EXTRACT:
Wednesday, 25 January 2017

Anti-Muscarinics: New Wonder Drugs For Neuropathy? Or The Latest In A Long Line Of Nice Tries!

Today's post from (see link below) is one of a series of current articles all across the net about a potentially very effective new treatment for neuropathy. The difference between this one and the rest is that you can understand it, so kudos to the author for having 'translated' complex science into a language we can all understand. The article looks at a new development and study (still, unfortunately, at the rodent testing stage) aimed at blocking sensory nerves with medication, in order to cut out pain signals to the brain. By using the drug Pirenzepine (currently used to treat various conditions including Parkinson's) it is said that nerve growth and repair can be stimulated and that in itself is something new! If this drug is also effective on humans, it could provide a major breakthrough in the treatment of neuropathy. So many articles about this family of drugs are popping up that you get the feeling that serious people are seriously excited about it. Let's hope it all works out as it's meant to but scientists will have to accept that neuropathy patients have been here before and skepticism is more the order of the day than optimism. Nevertheless, it sounds very promising indeed. Remember that name...Pirenzepine.

Medication Could Reverse Peripheral Neuropathy  
By Pat Anson, Editor January 19, 2017

Blocking a sensory nerve signal with medication could prevent or even reverse symptoms of peripheral neuropathy, according to new research published in the Journal of Clinical Investigation.

About 20 million Americans suffer from peripheral neuropathy, which often causes a painful stinging or burning sensation in the hands or feet.

"Peripheral neuropathy is a major and largely untreated cause of human suffering," said lead author Nigel Calcutt, PhD, a professor of pathology at the University of California San Diego School of Medicine. "It has huge associated health care costs."

In studies on diabetic laboratory rats, Calcutt and his colleagues identified a molecular signaling pathway that, when blocked with the drug pirenzepine, promotes sensory neuron growth and prevents or reverses the nerve damage caused by peripheral neuropathy.

The discovery suggests that pirenzepine and other anti-muscarinic drugs – a class of nerve medication that is already used to treat Parkinson’s disease, motion sickness, irritable bowel syndrome and other conditions – could be used as a new treatment for peripheral neuropathy.

"This is encouraging because the safety profile of anti-muscarinic drugs is well-characterized, with more than 20 years of clinical application for a variety of indications in Europe," said senior study author Paul Fernyhough, PhD, a professor in the departments of pharmacology and therapeutics and physiology at the University of Manitoba in Canada. "The novel therapeutic application of anti-muscarinic antagonists suggested by our studies could potentially translate relatively rapidly to clinical use."

The first symptoms of peripheral neuropathy are usually a tingling or numbing sensation in the toes, feet, and hands caused by small fiber nerve damage. The symptoms progress, spread and become more painful, dramatically affecting quality of life.

TASK: Could you pull out of the neuropathy post, word for word, the passage starting with "Blocking a sensory" and going on through "by peripheral neuropathy."?

INFORMATION SUPPLIED:
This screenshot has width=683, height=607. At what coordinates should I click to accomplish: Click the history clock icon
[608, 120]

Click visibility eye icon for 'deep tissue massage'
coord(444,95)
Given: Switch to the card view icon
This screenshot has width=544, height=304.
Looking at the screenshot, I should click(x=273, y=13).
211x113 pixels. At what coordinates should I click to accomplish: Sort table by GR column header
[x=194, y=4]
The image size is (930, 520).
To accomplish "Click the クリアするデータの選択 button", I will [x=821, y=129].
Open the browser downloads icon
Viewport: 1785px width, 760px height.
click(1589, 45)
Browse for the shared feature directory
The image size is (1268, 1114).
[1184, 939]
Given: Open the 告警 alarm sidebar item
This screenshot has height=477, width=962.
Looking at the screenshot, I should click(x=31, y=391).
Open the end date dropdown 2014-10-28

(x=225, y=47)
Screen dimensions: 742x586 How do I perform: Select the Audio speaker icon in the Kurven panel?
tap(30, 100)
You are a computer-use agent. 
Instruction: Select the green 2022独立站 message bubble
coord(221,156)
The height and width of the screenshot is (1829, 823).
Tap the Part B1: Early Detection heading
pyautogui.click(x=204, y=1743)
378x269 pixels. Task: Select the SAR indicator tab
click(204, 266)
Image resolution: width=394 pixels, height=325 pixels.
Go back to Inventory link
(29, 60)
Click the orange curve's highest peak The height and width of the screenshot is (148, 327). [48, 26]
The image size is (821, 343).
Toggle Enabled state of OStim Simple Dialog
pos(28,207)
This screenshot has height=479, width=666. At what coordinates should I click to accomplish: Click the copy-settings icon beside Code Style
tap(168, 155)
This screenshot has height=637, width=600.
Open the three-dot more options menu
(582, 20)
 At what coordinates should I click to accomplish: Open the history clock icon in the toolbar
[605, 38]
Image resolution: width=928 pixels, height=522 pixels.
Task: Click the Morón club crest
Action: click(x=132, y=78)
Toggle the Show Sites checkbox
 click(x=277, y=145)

RESPONSE BELOW:
Blocking a sensory nerve signal with medication could prevent or even reverse symptoms of peripheral neuropathy, according to new research published in the Journal of Clinical Investigation.

About 20 million Americans suffer from peripheral neuropathy, which often causes a painful stinging or burning sensation in the hands or feet.

"Peripheral neuropathy is a major and largely untreated cause of human suffering," said lead author Nigel Calcutt, PhD, a professor of pathology at the University of California San Diego School of Medicine. "It has huge associated health care costs."

In studies on diabetic laboratory rats, Calcutt and his colleagues identified a molecular signaling pathway that, when blocked with the drug pirenzepine, promotes sensory neuron growth and prevents or reverses the nerve damage caused by peripheral neuropathy.